FORTH-ModelBasedTracker / MocapNET

We present MocapNET, a real-time method that estimates the 3D human pose directly in the popular Bio Vision Hierarchy (BVH) format, given estimations of the 2D body joints originating from monocular color images. Our contributions include: (a) A novel and compact 2D pose NSRM representation. (b) A human body orientation classifier and an ensemble of orientation-tuned neural networks that regress the 3D human pose by also allowing for the decomposition of the body to an upper and lower kinematic hierarchy. This permits the recovery of the human pose even in the case of significant occlusions. (c) An efficient Inverse Kinematics solver that refines the neural-network-based solution providing 3D human pose estimations that are consistent with the limb sizes of a target person (if known). All the above yield a 33% accuracy improvement on the Human 3.6 Million (H3.6M) dataset compared to the baseline method (MocapNET) while maintaining real-time performance
https://www.youtube.com/watch?v=Jgz1MRq-I-k
Other
858 stars 137 forks source link

Questions about converting OpenPose .json files to .bvh #51

Closed Aurosutru closed 3 years ago

Aurosutru commented 3 years ago

When attempting to run convertOpenPoseJSONToCSV using a copy of the output folder from OpenPose that contains 273 000000000xxx_keypoints.json files the following is output:

tm@tm-VirtualBox:~/Downloads/MocapNET$ ./convertOpenPoseJSONToCSV --from output/ -o
File output//colorFrame_0_00001.jpg does not exist, unable to get its dimensions..
Assuming default image dimensions 1920x1080 , you can change this using --size x y
Threshold is set to 0.50
Processing : 
Stopping search after 1000 checks ..
findFirstJSONFileInDirectory: failed to find any JSON files.. :(
Path : output/ 
Format : %s/%s%05u_keypoints.json 
Label : colorFrame_0_ 
Failed to find a JSON file..!
 tm@tm-VirtualBox:~/Downloads/MocapNET$ 

The name of the first json file is Test1_000000000000_keypoints.json

Why can’t this find the json files? In the steps for using this utility listed at the top of its code it mentions jpeg files but not json files. Can it convert OpenPose json files to CSV files without the need for jpeg files?

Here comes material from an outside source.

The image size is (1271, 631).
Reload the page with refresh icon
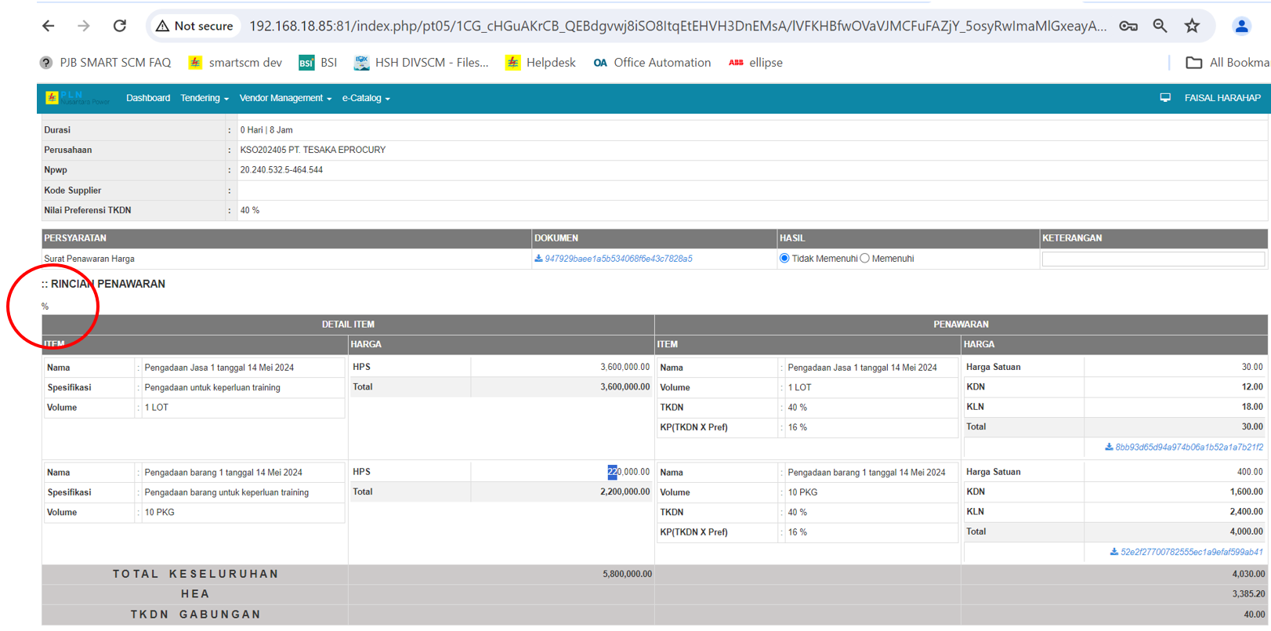pos(119,26)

How is the mocapnet2CSV utility to be used? The comment section at the top of its code says:

After running initialize.sh there is no test.csv file to be found in the MocapNET directory, but there is a TestCSV binary.

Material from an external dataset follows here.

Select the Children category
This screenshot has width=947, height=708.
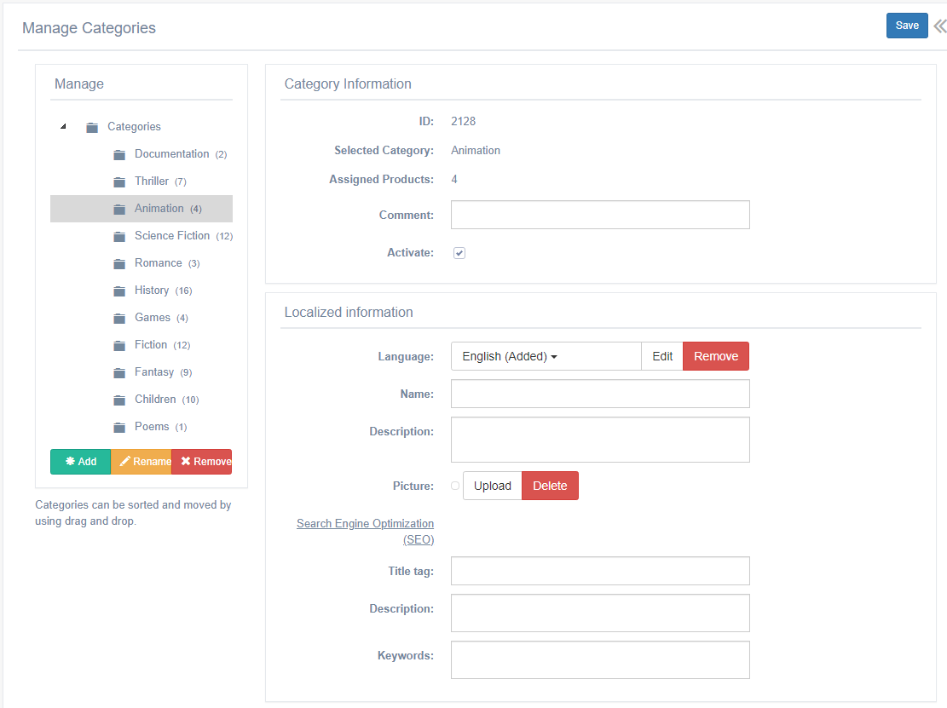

The result of running this program is:

> tm@tm-VirtualBox:~/Downloads/MocapNET$ ./MocapNET2CSV --from output --visualize
> CPU :  Intel(R) Core(TM) i7-10750H CPU @ 2.60GHz
> GPU :  VMware SVGA II Adapter
> Visualization enabled
> The path output doesn't look like a CSV file.. 
> tm@tm-VirtualBox:~/Downloads/MocapNET$ Your version is up to date

Is this utility designed to accept the output from the convertOpenPoseJSONToCSV utility and convert it into a BVH file?
Or will it actually work on the output folder of OpenPose JSON files directly, as apparently stated?

AmmarkoV commented 3 years ago

Hello, Check this dataset / 1.5GB

After downloading and extracting it somewhere if you use

 ./Mocapnet2CSV --from path/to/sven.mp4-data/2dJoints_v1.4.csv

You should see the program operation using OpenPose output

Image files should have colorFrame_0_xxxxx.jpg like names OpenPose files should have the colorFrame_0_xxxxx_keypoints.json name pattern

The .json files must be converted to a CSV file before ( see 2dJoints_v1.4.csv ) You can do this using

./convertOpenPoseJSONToCSV  --from path/to/sven.mp4-data/

This script shows the steps performed on a video file..

Aurosutru commented 3 years ago

Using the input formats exactly as you described both programs are now working nicely.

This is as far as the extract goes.